I find it ironic that the national media hasn’t focused so intensely on the domestic car manufacturers these past few days. The local media certainly is focusing on it, particularly around Detroit, which is the area hardest hit by what’s happening.
But why the hiatus in the national media? Not enough scandal? Too little in the way of surprises? Not enough gloom-and-doom to make the headlines sizzle and have all those advertisers pay dearly to be included for the ride?
Perhaps you think I’m a bit cynical. But those are the things media lives for, aren’t they?
I’m old enough to remember when being a journalist was a good thing. Not that people who do that for a living today aren’t good. It’s the position that has lost some of its luster.
No Reporters Any More
Many people these days, myself included, regard TV journalists as “talking heads.” Pretty faces, paid to read the teleprompter with whatever words the station owner wants them to read.
Not the nitty-gritty, go-out-and-find-the-news, dig-for-it and then report it style, focused on fact and truth, that made the American press the sacrosanct beacon of freedom we used to think it was.
Like the sun in the picture above, taken from the Renaissance Center in Detroit, looking out over the Detroit River toward Canada, the “news” used to be something we could count on to lift the fog on what was happening in our world.
No News Is Just the News
Now the news is info-tainment, competing with the dozens (or is that hundreds?) of similar programming ideas on all channels and scattered across the Internet.

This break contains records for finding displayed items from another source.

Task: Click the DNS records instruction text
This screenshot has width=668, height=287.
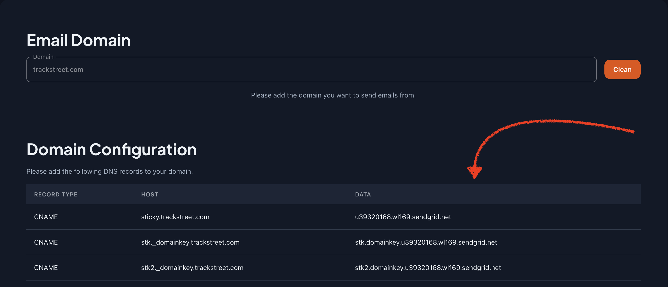Action: click(x=109, y=171)
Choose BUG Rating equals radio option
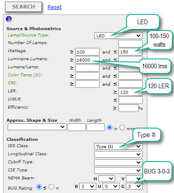The height and width of the screenshot is (193, 174). 52,187
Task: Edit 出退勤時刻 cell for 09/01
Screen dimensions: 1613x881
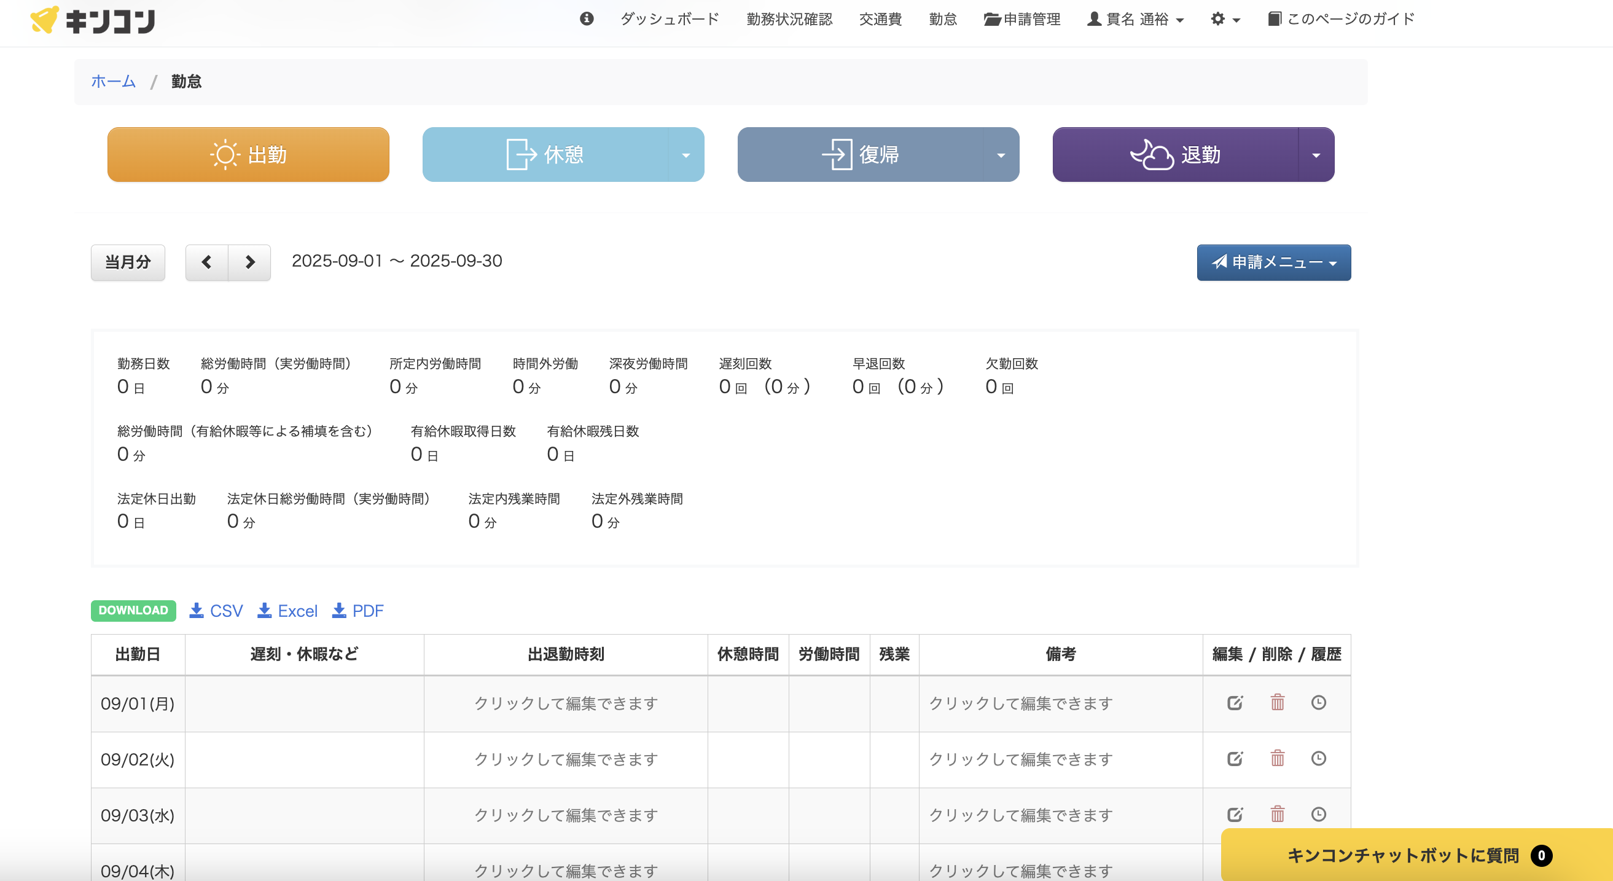Action: pyautogui.click(x=565, y=703)
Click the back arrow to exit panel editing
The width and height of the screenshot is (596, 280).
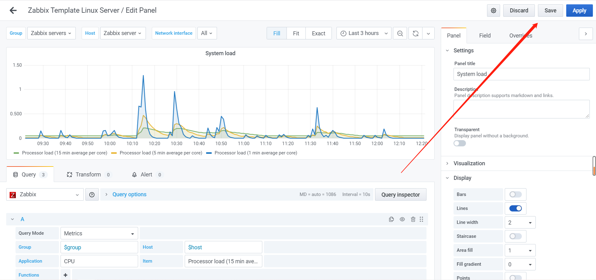pos(13,11)
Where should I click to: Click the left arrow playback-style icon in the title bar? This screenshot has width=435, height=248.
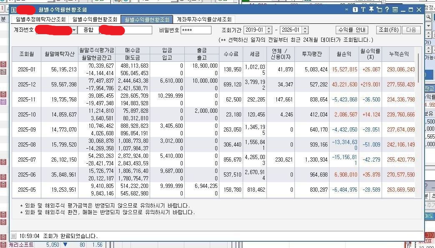coord(347,10)
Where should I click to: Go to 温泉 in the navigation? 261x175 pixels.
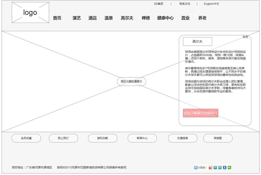(108, 18)
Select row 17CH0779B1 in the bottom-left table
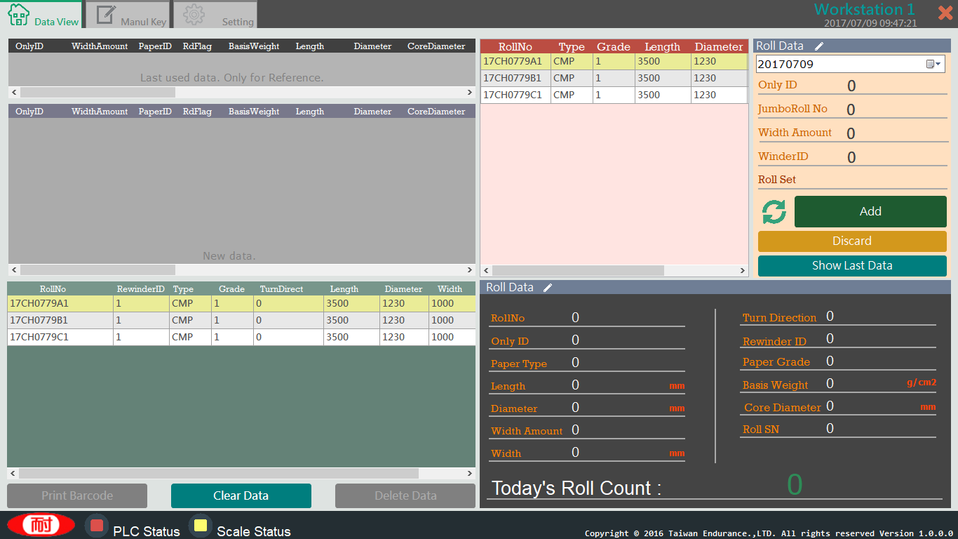This screenshot has height=539, width=958. click(x=39, y=320)
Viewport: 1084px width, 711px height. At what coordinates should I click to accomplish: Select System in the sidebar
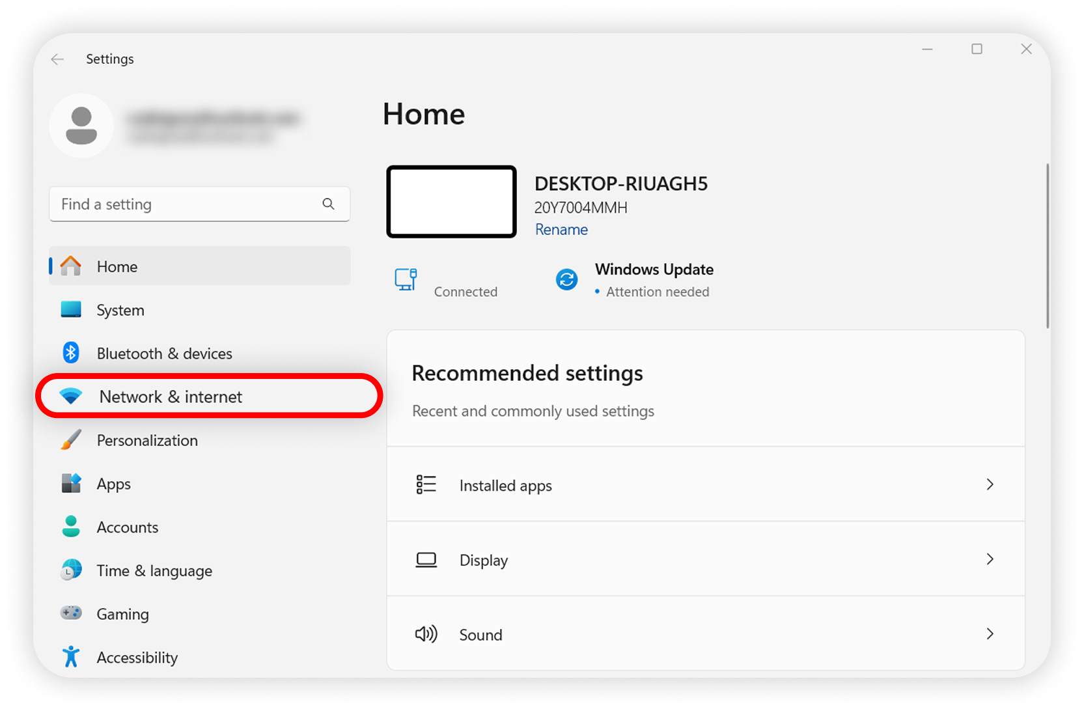tap(120, 310)
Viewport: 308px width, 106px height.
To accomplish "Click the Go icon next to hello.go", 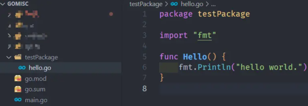I will tap(22, 68).
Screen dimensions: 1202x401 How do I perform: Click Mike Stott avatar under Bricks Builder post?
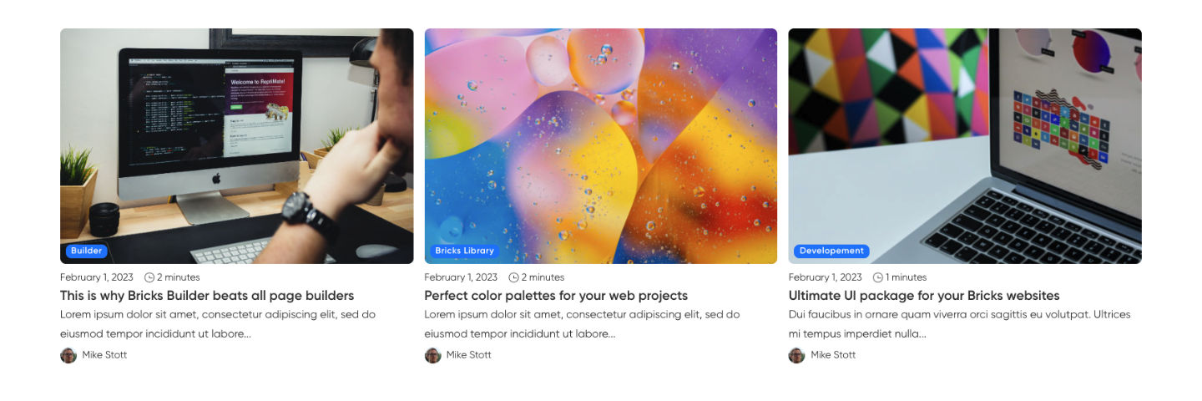68,355
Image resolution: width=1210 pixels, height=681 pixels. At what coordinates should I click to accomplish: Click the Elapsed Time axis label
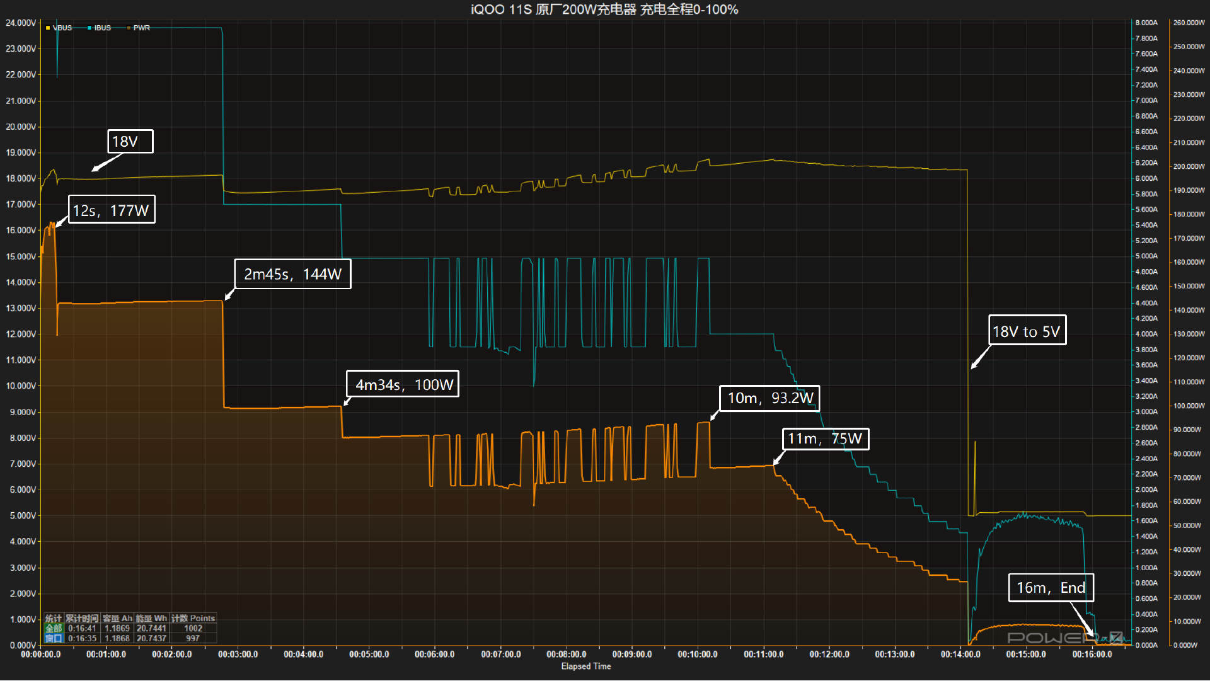tap(586, 667)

All of them fighting for the same dollars of ad revenue. All looking for the scandal or disaster that will cause viewers to tune in, or click on to them for enough moments to drive up their ratings, thus assuring that they get top dollar for those ad placements.
In a frightening way, some of them are outright changing the news by the slanted way they report it.
I’d like to say I thought all this as I looked at this picture tonight. In reality, I was just looking for a good photograph in my collection to talk about. Something that I could get into about exposure time and f-stop, or maybe the type of camera I was using.
Sad what comes to mind too often these days. Makes me wish I could get this cynicism out of my system, and just think about writing and photography again for a while.